§ Extracted text:
For simplicity and elegance, this answer wins. And its reasonably efficient in the general case; it will parallelize reasonably well. For some stream sources that know their size, there's a faster way, but in most cases its not worth the extra code to save those few iterations. – Brian Goetz Dec 23 '14 at 15:14
1

@BrianGoetz how this will parallelize well? the last value will be unpredictable using a parallel stream – benez Feb 22 '17 at 01:45
1

@kewlbfy No, if the stream has a defined encounter order, parallel reduce will respect it. If the stream source splits cleanly, you'll get to the answer in _O(lg n)_ time. – Brian Goetz Apr 13 '17 at 19:51
2

@BrianGoetz: it’s still `O(n)`, even if divided by the number of CPU cores. Since the stream doesn’t know what the reduction function does, it still has to evaluate it for every element. – Holger Nov 13 '17 at 08:37

Holger · Answer 2 · 2014-12-18T15:14:36.063

37

This heavily depends on the nature of the Stream. Keep in mind that “simple” doesn’t necessarily mean “efficient”. If you suspect the stream to be very large, carrying heavy operations or having a source which knows the size in advance, the following might be substantially more efficient than the simple solution:

static <T> T getLast(Stream<T> stream) {
    Spliterator<T> sp=stream.spliterator();
    if(sp.hasCharacteristics(Spliterator.SIZED|Spliterator.SUBSIZED)) {
        for(;;) {
            Spliterator<T> part=sp.trySplit();
            if(part==null) break;
            if(sp.getExactSizeIfKnown()==0) {
                sp=part;
                break;
            }
        }
    }
    T value=null;
    for(Iterator<T> it=recursive(sp); it.hasNext(); )

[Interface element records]
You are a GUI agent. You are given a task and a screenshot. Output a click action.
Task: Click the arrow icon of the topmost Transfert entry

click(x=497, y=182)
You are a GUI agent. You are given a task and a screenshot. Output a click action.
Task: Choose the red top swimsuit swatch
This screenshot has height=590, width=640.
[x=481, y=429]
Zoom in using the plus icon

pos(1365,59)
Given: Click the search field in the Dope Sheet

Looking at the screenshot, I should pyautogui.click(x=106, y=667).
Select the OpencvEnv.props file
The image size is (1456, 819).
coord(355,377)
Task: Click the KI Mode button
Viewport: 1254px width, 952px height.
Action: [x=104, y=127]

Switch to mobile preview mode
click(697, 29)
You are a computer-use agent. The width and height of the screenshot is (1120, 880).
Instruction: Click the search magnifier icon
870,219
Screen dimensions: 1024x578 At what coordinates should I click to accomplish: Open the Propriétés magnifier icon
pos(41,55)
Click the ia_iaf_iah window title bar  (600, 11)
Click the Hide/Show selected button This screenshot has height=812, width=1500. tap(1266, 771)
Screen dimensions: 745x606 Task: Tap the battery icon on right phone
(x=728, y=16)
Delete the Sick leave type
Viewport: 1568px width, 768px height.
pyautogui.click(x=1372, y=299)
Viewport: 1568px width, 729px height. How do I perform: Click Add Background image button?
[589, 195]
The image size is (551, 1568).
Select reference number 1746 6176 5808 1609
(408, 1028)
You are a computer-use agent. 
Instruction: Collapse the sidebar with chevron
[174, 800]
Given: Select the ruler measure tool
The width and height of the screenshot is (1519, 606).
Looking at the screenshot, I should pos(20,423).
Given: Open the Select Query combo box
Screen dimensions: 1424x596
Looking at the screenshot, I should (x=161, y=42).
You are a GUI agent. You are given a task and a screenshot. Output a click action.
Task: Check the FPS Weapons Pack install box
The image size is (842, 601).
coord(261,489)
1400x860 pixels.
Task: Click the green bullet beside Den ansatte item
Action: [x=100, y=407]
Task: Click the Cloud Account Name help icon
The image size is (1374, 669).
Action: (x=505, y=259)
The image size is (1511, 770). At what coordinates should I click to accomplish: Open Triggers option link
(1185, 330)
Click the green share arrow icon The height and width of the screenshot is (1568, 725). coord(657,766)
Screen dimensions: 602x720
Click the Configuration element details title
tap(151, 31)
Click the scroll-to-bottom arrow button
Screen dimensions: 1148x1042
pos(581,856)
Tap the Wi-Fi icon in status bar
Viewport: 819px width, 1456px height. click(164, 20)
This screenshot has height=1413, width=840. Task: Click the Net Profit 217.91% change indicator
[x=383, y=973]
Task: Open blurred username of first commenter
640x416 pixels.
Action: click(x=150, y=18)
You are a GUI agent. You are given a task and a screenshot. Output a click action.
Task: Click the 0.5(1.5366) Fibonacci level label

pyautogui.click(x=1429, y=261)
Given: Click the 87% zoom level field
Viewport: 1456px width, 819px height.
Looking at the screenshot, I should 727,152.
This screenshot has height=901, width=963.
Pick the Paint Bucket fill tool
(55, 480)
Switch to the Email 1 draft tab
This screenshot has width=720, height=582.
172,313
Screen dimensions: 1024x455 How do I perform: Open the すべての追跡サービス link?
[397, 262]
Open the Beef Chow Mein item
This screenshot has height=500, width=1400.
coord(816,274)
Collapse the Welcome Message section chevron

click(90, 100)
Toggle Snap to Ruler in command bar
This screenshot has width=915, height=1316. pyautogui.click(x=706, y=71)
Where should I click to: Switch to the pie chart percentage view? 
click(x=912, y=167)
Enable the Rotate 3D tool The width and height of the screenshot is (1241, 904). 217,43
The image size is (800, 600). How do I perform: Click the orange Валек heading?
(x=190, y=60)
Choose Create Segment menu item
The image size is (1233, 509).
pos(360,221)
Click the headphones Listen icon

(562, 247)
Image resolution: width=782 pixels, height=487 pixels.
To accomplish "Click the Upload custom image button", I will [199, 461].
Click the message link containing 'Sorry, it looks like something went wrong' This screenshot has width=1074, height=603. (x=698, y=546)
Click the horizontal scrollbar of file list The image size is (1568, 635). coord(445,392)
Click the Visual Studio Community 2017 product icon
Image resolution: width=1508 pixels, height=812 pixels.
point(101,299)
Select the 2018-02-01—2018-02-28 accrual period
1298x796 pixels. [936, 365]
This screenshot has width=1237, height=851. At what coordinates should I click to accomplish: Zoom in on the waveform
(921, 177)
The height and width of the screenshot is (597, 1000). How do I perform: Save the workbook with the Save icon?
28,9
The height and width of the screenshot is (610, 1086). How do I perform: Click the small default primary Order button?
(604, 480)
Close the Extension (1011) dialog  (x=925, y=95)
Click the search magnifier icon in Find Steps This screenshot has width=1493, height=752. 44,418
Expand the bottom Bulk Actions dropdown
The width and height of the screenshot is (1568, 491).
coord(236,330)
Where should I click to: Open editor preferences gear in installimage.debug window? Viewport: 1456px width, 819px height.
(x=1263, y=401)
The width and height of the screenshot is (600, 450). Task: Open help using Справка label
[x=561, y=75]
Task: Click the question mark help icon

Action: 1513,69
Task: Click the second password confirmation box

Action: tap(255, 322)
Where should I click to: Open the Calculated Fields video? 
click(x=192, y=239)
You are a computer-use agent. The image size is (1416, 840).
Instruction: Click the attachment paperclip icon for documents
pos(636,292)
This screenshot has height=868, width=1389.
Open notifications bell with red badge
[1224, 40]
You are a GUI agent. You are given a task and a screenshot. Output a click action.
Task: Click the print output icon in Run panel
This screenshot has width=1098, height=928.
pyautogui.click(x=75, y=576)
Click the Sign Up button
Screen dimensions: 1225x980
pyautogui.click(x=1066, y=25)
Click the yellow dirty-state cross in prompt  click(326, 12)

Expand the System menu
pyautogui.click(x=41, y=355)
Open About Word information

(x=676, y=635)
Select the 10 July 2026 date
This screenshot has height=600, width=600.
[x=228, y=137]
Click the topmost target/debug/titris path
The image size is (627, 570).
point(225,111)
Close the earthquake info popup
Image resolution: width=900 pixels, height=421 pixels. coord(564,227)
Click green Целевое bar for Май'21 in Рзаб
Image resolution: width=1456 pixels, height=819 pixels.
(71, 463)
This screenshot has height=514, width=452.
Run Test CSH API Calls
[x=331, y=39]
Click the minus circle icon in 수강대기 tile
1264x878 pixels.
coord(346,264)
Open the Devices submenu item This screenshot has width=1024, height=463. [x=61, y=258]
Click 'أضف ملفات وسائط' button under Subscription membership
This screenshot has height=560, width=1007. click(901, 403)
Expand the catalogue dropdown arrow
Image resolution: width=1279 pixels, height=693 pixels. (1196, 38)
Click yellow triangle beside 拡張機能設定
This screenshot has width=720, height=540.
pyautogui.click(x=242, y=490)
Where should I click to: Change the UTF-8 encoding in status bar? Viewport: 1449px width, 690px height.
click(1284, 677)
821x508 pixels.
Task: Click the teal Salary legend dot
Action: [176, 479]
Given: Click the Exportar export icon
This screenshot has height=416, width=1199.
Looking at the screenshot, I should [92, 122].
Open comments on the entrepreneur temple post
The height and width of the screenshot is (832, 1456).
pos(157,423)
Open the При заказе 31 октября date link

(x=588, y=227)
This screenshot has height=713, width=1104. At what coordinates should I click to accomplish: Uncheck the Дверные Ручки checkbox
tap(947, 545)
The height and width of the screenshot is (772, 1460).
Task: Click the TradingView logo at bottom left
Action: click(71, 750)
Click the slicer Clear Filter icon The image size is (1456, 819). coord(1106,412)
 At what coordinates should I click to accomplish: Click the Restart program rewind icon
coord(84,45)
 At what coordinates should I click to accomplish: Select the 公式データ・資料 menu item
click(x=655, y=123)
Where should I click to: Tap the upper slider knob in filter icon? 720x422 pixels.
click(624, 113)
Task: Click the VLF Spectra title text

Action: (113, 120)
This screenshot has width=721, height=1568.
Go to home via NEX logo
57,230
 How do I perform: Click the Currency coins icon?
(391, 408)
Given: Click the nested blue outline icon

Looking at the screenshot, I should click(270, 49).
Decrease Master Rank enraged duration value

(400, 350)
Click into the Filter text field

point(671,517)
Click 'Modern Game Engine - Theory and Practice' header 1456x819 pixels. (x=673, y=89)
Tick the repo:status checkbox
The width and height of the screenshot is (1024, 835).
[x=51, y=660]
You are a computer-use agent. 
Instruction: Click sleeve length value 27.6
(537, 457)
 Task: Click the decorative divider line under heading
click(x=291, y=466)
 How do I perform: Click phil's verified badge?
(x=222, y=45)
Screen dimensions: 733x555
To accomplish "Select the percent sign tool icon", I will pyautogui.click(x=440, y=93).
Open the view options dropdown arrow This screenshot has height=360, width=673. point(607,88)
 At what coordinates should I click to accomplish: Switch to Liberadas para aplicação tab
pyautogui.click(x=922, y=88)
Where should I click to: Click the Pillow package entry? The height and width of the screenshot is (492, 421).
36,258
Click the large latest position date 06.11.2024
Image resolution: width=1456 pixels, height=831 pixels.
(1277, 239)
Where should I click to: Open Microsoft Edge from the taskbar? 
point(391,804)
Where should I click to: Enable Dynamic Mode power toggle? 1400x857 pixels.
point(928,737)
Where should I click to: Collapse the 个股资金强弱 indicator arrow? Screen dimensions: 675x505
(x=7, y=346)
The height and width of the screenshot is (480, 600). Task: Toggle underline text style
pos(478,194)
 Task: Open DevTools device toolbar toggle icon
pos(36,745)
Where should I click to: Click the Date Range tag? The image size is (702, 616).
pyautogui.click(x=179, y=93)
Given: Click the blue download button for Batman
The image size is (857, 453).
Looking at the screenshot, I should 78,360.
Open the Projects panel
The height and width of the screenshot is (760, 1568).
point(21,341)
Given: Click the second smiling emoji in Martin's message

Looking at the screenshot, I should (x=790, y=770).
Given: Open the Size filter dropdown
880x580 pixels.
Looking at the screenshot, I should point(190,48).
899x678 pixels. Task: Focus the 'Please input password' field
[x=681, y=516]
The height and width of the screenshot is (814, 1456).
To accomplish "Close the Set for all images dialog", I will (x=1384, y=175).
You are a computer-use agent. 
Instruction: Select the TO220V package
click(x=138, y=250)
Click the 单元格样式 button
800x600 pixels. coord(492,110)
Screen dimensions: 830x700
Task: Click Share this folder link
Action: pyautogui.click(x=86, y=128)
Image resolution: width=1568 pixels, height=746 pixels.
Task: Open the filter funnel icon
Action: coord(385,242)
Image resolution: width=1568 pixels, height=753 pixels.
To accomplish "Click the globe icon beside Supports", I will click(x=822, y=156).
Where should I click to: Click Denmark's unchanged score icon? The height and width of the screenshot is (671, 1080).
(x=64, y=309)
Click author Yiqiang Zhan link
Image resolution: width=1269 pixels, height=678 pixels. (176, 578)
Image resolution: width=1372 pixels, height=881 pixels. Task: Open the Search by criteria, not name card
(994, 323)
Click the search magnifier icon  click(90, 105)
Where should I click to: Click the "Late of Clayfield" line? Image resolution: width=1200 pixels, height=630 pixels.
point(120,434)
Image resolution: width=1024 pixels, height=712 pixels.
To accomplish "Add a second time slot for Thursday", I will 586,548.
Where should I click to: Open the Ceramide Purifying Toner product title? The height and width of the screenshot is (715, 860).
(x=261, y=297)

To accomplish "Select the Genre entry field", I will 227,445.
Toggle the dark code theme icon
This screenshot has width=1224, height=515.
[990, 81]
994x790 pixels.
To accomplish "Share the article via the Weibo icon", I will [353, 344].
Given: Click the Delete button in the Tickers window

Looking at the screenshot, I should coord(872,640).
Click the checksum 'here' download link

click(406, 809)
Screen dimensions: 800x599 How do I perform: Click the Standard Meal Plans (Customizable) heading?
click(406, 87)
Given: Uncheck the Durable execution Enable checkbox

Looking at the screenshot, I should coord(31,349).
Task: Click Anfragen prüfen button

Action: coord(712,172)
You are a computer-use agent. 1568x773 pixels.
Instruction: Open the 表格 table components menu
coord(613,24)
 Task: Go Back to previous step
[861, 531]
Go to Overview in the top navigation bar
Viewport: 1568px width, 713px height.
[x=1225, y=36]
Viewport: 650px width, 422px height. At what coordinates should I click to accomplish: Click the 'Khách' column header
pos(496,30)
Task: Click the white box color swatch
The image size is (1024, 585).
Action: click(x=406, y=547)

§ Set problem: Transcribe the passage of the Java stream thread between "static <T> T" and "it=recursive(sp); it.hasNext(); )", inclusive. The records come from a source separate from the Java stream thread.

§ Solution to this exercise:
static <T> T getLast(Stream<T> stream) {
    Spliterator<T> sp=stream.spliterator();
    if(sp.hasCharacteristics(Spliterator.SIZED|Spliterator.SUBSIZED)) {
        for(;;) {
            Spliterator<T> part=sp.trySplit();
            if(part==null) break;
            if(sp.getExactSizeIfKnown()==0) {
                sp=part;
                break;
            }
        }
    }
    T value=null;
    for(Iterator<T> it=recursive(sp); it.hasNext(); )